### HOW TO COMPLETE THIS TASK
All lines in the records below that hold "computer" are to be shown.
======== RECORDS FOR THE TASK ========
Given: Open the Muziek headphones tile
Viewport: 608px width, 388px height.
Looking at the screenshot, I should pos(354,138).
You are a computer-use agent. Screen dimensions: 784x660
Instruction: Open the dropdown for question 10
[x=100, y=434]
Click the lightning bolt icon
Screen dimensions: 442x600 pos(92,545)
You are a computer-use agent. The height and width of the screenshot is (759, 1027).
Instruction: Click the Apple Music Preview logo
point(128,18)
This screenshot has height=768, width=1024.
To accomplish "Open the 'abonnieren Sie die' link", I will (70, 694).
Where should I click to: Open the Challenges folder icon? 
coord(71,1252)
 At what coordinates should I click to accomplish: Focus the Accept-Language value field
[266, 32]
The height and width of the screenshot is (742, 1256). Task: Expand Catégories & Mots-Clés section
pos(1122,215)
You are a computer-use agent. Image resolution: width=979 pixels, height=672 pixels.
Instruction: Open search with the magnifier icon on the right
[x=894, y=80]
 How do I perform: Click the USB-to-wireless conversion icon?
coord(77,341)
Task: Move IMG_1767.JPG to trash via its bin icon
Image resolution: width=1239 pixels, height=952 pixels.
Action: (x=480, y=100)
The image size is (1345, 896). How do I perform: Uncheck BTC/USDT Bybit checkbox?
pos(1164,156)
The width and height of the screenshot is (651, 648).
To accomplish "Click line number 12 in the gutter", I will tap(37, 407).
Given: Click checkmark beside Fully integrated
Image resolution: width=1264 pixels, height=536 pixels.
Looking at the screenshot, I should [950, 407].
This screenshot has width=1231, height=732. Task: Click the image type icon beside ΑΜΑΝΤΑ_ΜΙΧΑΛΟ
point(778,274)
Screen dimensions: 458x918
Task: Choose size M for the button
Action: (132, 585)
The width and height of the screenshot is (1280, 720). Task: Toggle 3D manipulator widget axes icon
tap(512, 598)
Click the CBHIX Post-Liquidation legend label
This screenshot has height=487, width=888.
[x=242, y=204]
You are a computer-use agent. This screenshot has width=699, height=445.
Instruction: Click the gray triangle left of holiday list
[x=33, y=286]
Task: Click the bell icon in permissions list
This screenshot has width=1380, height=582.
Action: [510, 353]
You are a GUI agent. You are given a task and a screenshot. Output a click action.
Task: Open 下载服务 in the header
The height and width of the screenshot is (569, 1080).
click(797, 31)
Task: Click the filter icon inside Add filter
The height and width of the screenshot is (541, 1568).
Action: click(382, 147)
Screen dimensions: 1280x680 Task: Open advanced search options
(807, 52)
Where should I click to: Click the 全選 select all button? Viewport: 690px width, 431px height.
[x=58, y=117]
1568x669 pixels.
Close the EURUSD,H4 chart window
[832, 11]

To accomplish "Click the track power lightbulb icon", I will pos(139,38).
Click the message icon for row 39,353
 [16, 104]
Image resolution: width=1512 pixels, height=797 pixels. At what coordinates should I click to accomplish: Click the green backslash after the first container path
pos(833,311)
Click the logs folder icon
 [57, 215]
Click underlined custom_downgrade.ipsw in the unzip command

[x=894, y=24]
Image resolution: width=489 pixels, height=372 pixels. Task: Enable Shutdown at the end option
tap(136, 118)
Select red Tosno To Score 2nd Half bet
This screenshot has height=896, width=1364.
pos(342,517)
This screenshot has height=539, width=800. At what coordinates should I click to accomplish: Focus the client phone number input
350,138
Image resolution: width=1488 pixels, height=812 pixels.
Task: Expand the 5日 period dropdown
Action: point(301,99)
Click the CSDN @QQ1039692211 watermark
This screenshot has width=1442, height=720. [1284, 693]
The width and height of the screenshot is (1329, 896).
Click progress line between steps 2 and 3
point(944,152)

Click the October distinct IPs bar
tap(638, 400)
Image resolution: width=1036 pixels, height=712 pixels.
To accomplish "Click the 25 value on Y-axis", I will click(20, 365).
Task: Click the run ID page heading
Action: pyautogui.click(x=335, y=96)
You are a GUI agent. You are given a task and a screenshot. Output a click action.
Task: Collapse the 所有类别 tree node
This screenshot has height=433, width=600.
========
### RESPONSE TO THE EXERCISE
You are a computer-use agent. Screen dimensions: 784x660
You are a computer-use agent. The height and width of the screenshot is (759, 1027).
You are a computer-use agent. Image resolution: width=979 pixels, height=672 pixels.
You are a computer-use agent. This screenshot has width=699, height=445.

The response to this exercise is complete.